==== DATA PROVIDED
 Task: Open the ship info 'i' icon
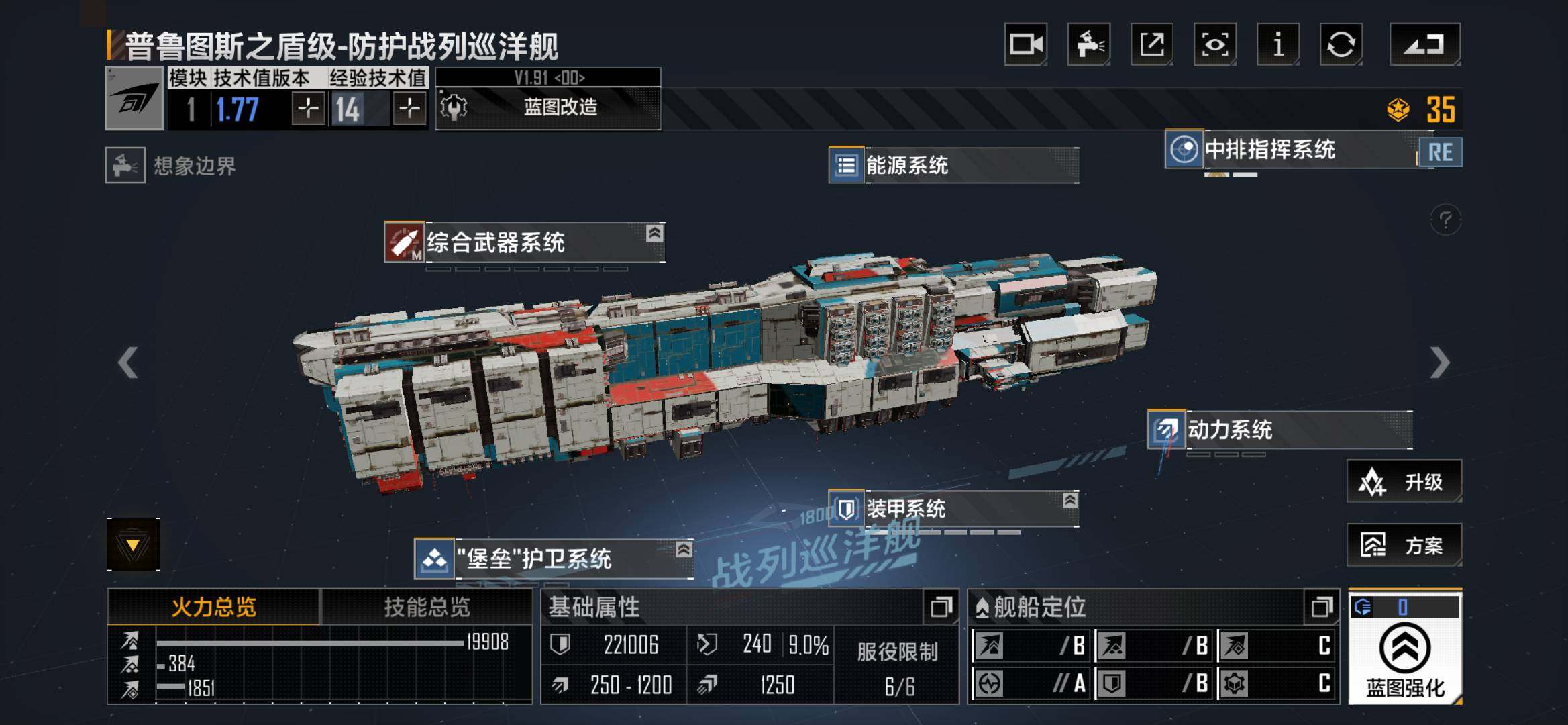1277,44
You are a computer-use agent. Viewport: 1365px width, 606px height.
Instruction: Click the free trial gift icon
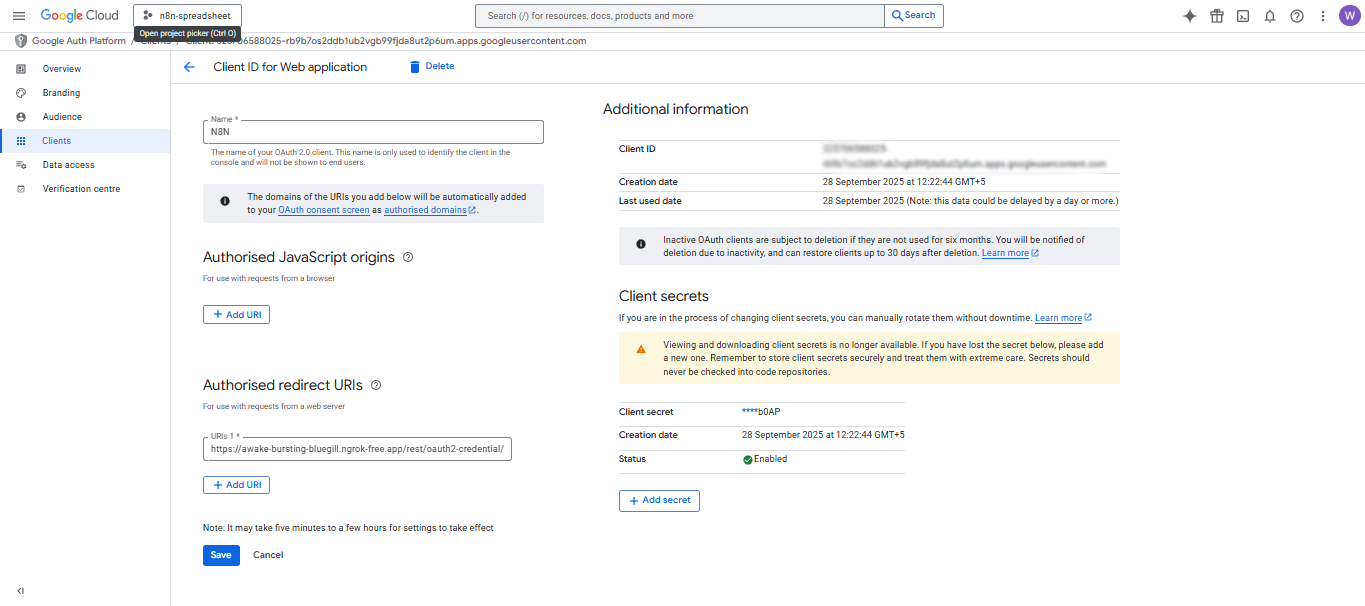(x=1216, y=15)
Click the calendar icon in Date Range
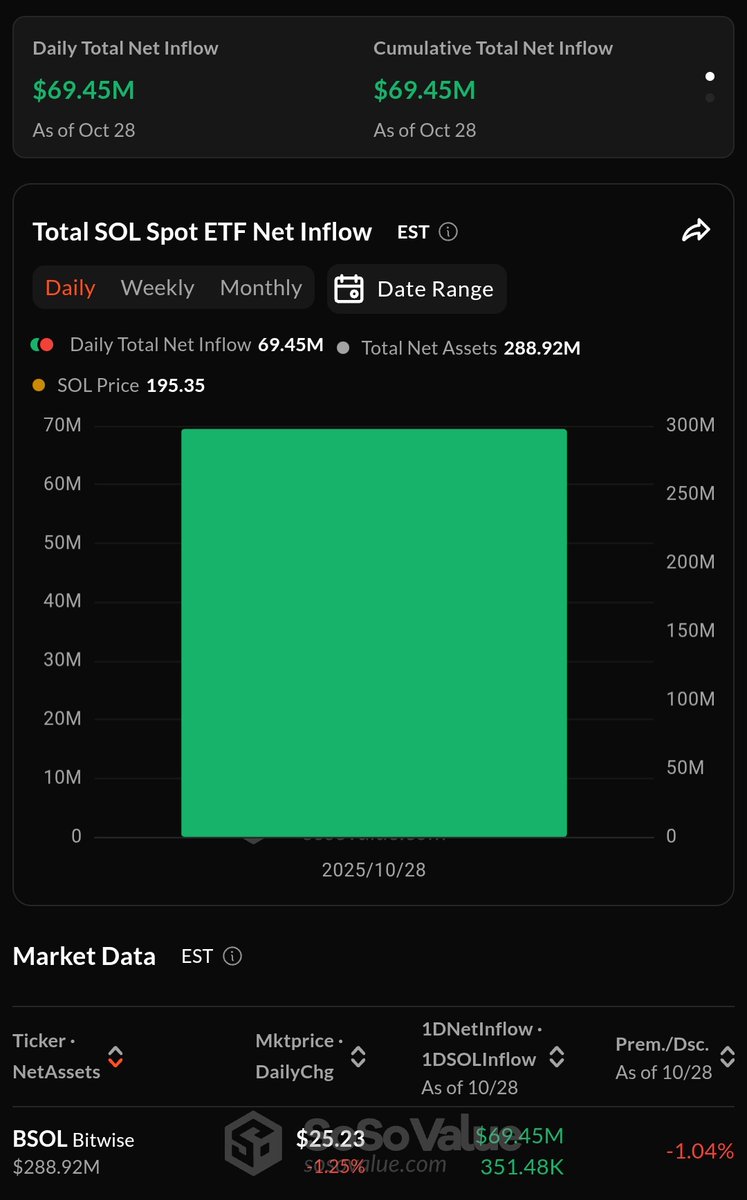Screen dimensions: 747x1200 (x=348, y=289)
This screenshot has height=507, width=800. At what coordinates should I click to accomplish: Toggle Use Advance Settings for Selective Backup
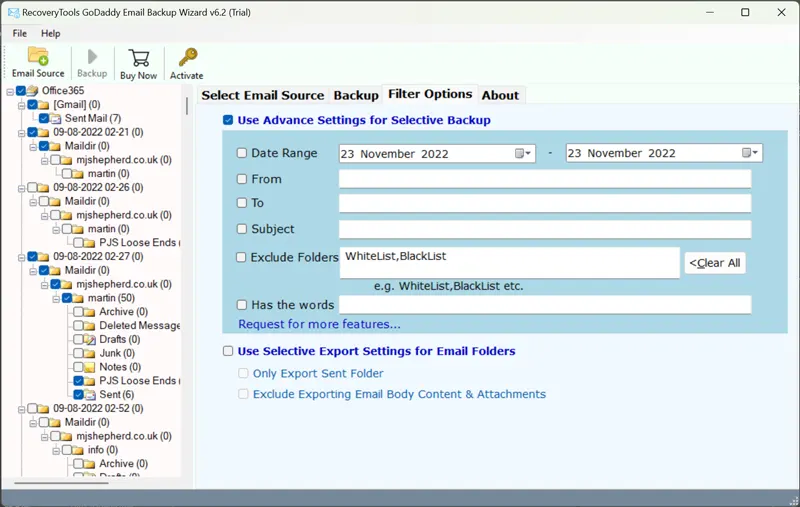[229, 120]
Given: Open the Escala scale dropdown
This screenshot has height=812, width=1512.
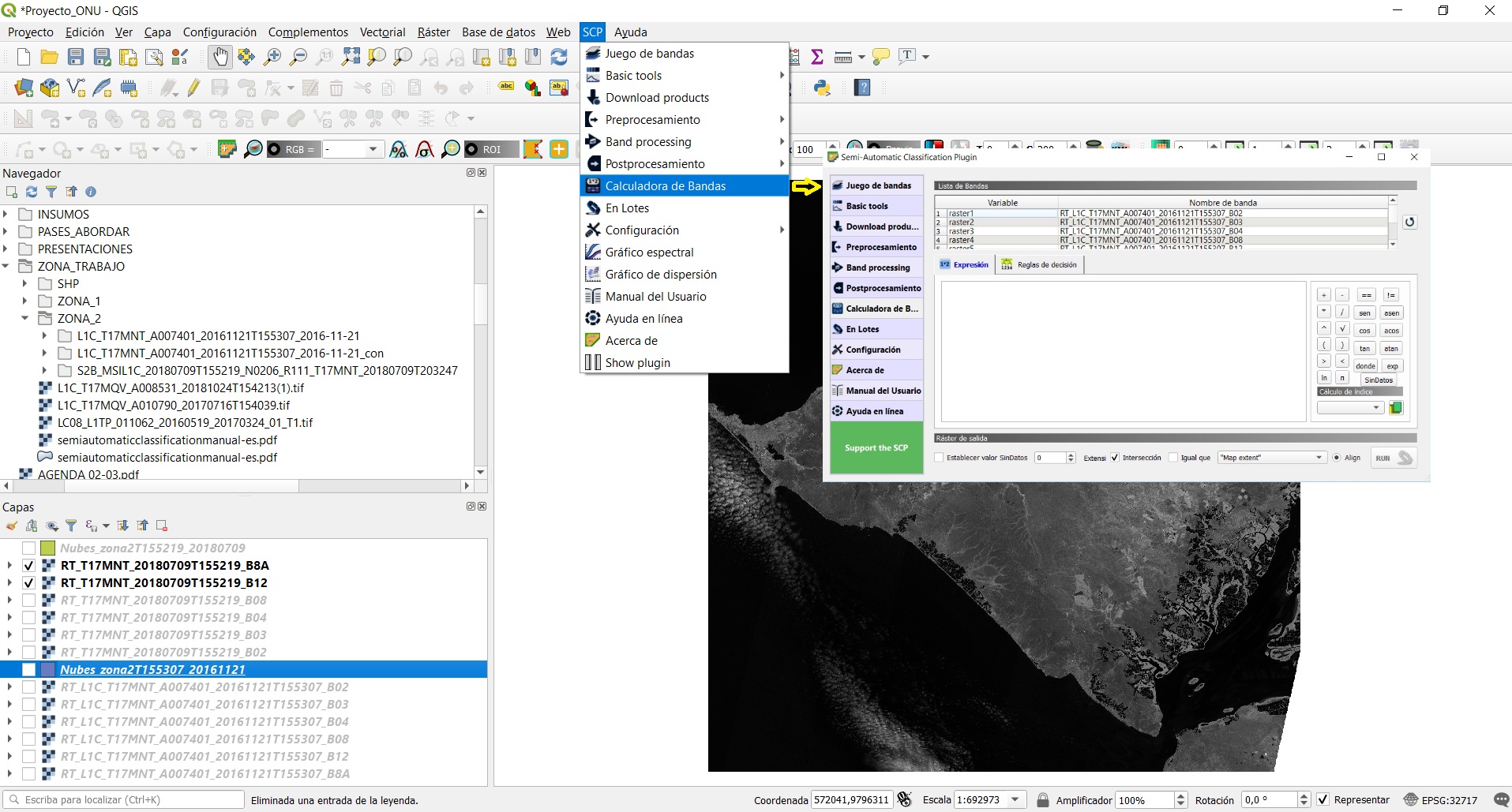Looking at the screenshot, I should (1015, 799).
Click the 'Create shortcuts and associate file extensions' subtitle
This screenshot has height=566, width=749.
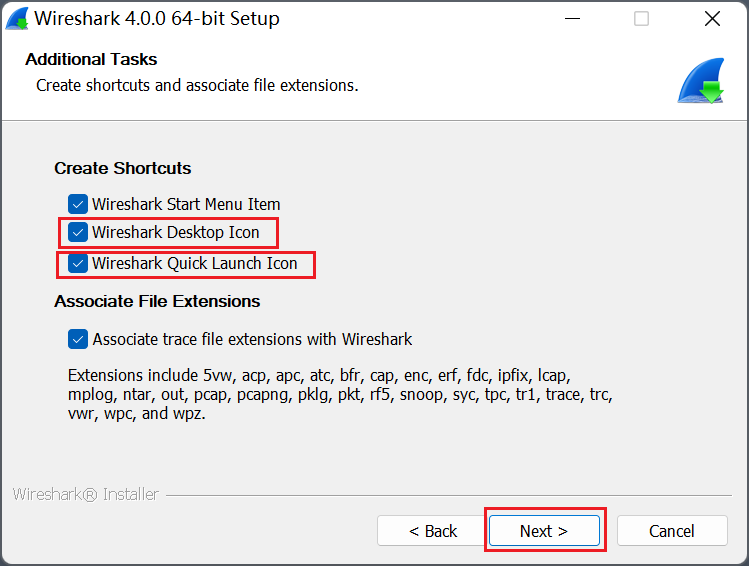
========
* [WHAT IS BEING ASKED]: Extract, word for word, every line from the one holding "You are a computer-use" through the closing line of the data above. Do not include any pictures.

* [EXERCISE ANSWER]:
You are a computer-use agent. Viewport: 1365px width, 606px height.
Instruction: Click the free trial gift icon
(x=1216, y=15)
Click the calendar icon in Date Range
Screen dimensions: 747x1200 (x=348, y=289)
This screenshot has height=507, width=800. At what coordinates should I click to accomplish: Toggle Use Advance Settings for Selective Backup
[229, 120]
Given: Open the Escala scale dropdown
This screenshot has height=812, width=1512.
Looking at the screenshot, I should (1015, 799).
Click the 'Create shortcuts and associate file extensions' subtitle
This screenshot has height=566, width=749.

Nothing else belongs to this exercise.